Jeanette Nassour, the 43-year owner of the Cadeau gift shop on Guadalupe, is well known for her outspokenness. So it shouldn't come as a surprise that she marched into the office of University of Texas President Robert Berdahl and, she recalls, asked that the Drag be included in UT's Master Plan. According to Nassour, Berdahl was thrilled with the idea. Now, two and a half years later, a Drag makeover plan may finally be taking shape.

With Capital Metro kicking in most of the funding, the Drag project will focus on transportation and pedestrian issues in an effort to beef up foot traffic on the retail strip. Traffic-calming measures, zoning changes, and re-landscaping and redesign projects are slated to make the Drag more inviting and convenient for students and shoppers. Sidewalks will be widened and bike lanes added to both sides of Guadalupe, consequently narrowing car lanes and decreasing traffic speeds.

"You feel like you take your life in your hands crossing the street there," says Kathy Norman, president of the University Area Partners (UAP), a neighborhood group contributing $30,000 to the renovations. "We're going to make it so cars will really know they're in a pedestrian area," she adds. In addition, Guadalupe is under consideration by Capital Metro for the installation of a northbound light rail line in the next decade.

"I think it's the most fun street in town and I think it ought to be respected for its history," says Nassour. In fact, planners on both sides of the street are looking to history to inspire visions of the new Drag. Once there were trolleys, street cafes, and easy movement between UT and West Campus, and planners would like to see that day dawn again with light rail, traffic-calming measures, and a revitalization of street life. For its part, UT plans to shorten the imposing limestone walls fronting Guadalupe and reinstall sloping lawns that stop at the street, while Drag merchants will need to challenge current city zoning ordinances to reinstate sidewalk cafes to the area. "I think restaurants are the thing that'll make the street really pop," says Nassour.


photograph courtesy of Austin History Center -- Austin Public Library

Drag rehab planners want a return to days of sloping green lawns and high foot traffic (above), while today's retail strip on Guadalupe is due for a multi-million dollar makeover (below).


photograph by John Anderson

The UAP, Capital Metro, and UT are paying for the installation of benches, street lamps, and bulletin board kiosks along both sides of the street, as well as for an aggressive campaign of tree-planting. In addition, public art projects -- such as pavement and sidewalk designs -- will be included in the redesign of the area. According to Capital Metro's project manager, Andre Tanner, planners are going for a "European type of flair."

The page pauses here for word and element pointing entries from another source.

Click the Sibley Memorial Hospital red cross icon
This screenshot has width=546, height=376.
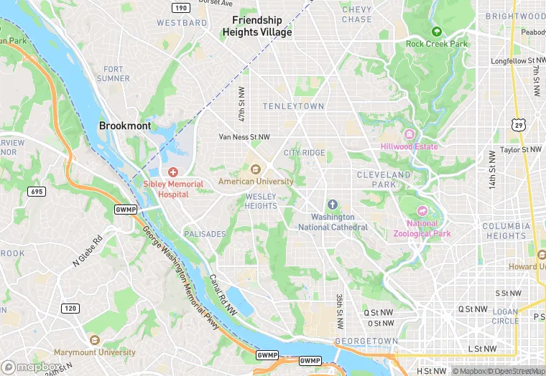[x=172, y=172]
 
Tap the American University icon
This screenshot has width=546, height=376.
[x=255, y=169]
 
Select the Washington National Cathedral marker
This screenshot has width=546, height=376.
[x=332, y=205]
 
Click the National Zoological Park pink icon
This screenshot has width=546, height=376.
[x=422, y=211]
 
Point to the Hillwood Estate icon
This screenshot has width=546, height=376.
[x=409, y=134]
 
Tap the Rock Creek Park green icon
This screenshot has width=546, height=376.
[x=436, y=32]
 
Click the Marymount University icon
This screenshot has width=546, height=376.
[x=94, y=340]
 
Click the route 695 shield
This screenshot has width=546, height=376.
[x=36, y=191]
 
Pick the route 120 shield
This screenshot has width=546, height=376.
[x=70, y=309]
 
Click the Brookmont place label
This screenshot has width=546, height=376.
[x=125, y=126]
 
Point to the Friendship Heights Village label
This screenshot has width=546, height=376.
[x=257, y=27]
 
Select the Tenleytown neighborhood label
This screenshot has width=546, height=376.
[x=293, y=106]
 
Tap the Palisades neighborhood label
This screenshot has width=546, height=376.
[x=205, y=234]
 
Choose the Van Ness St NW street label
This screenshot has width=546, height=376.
[x=244, y=136]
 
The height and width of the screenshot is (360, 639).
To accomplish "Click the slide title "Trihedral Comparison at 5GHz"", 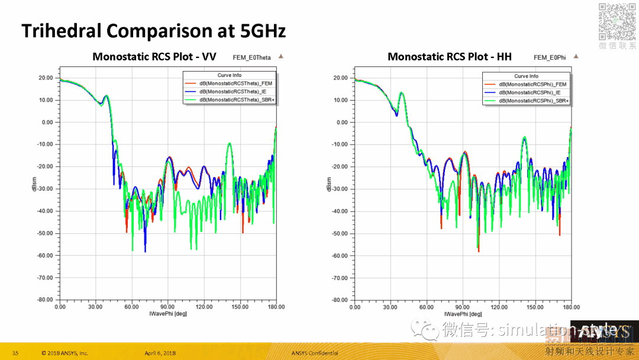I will point(153,31).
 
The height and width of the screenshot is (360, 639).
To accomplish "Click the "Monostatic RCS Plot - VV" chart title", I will point(154,57).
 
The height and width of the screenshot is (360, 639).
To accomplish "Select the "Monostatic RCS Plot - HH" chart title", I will point(449,57).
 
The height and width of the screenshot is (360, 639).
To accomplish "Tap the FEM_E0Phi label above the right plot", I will point(550,57).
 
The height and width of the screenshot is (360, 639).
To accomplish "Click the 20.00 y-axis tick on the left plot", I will point(46,78).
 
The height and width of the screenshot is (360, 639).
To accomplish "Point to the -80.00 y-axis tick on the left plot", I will point(45,300).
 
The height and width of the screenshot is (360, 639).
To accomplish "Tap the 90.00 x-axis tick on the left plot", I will point(168,307).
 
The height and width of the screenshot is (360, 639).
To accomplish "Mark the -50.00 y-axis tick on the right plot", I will point(340,233).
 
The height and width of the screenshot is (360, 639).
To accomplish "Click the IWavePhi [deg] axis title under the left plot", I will point(168,313).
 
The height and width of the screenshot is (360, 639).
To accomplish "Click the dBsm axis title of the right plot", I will point(328,185).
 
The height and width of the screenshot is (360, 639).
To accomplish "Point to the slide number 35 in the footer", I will point(15,353).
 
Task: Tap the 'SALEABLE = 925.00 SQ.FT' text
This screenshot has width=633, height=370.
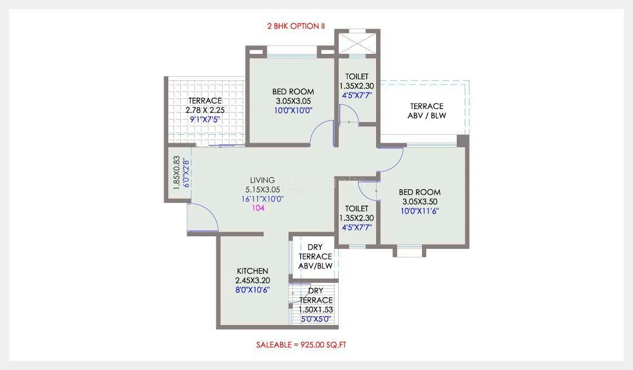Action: pyautogui.click(x=301, y=345)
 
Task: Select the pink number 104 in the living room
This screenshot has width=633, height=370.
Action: pyautogui.click(x=258, y=208)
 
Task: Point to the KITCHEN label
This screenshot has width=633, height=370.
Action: pyautogui.click(x=252, y=271)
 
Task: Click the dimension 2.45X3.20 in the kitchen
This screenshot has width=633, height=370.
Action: pyautogui.click(x=252, y=281)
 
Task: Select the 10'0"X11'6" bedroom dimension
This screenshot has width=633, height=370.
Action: pyautogui.click(x=419, y=211)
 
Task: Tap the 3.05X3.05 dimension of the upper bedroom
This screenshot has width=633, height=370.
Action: pyautogui.click(x=293, y=101)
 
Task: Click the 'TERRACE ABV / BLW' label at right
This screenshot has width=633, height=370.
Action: pyautogui.click(x=426, y=110)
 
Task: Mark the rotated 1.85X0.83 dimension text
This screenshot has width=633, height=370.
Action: pyautogui.click(x=177, y=172)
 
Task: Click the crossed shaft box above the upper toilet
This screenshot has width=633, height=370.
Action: pyautogui.click(x=357, y=42)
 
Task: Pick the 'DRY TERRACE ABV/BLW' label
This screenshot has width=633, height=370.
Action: pyautogui.click(x=315, y=256)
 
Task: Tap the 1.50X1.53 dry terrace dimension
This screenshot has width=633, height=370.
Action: pyautogui.click(x=315, y=310)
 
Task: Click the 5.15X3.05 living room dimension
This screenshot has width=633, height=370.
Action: pyautogui.click(x=262, y=189)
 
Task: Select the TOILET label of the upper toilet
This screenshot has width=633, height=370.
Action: pyautogui.click(x=357, y=77)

While UAP will continue to fund the "soft" expenses such as architect's and lawyer's fees, Capital Metro's infrastructure improvements are broken down into three phases, not necessarily corresponding with UT's building schedule. Phase One is set to begin in March 1998 between 21st and 24th Streets at a cost of $2.6 million funded out of Capital Metro's Build Greater Austin fund, though final approval of those funds is not slated until next month. Phase Two will cover the stretches from Martin Luther King Boulevard to 21st Street, and 24th to 26th Streets. Phase Three will finish up the project with 26th to 29th Streets. Neither the second nor third phases has been scheduled or budgeted yet.

UT-sponsored studies of the Drag's economic status confirm that increasing numbers of street people and traffic congestion have turned people away from using the area for shopping and eating, a trend which Norman says bodes ill not just for area merchants: "The drag is an important area to Austin, and to the University. It can be a vibrant, wonderful place for people to work, shop, and live. And it could just as easily become a place where people don't want to go." -- K.V.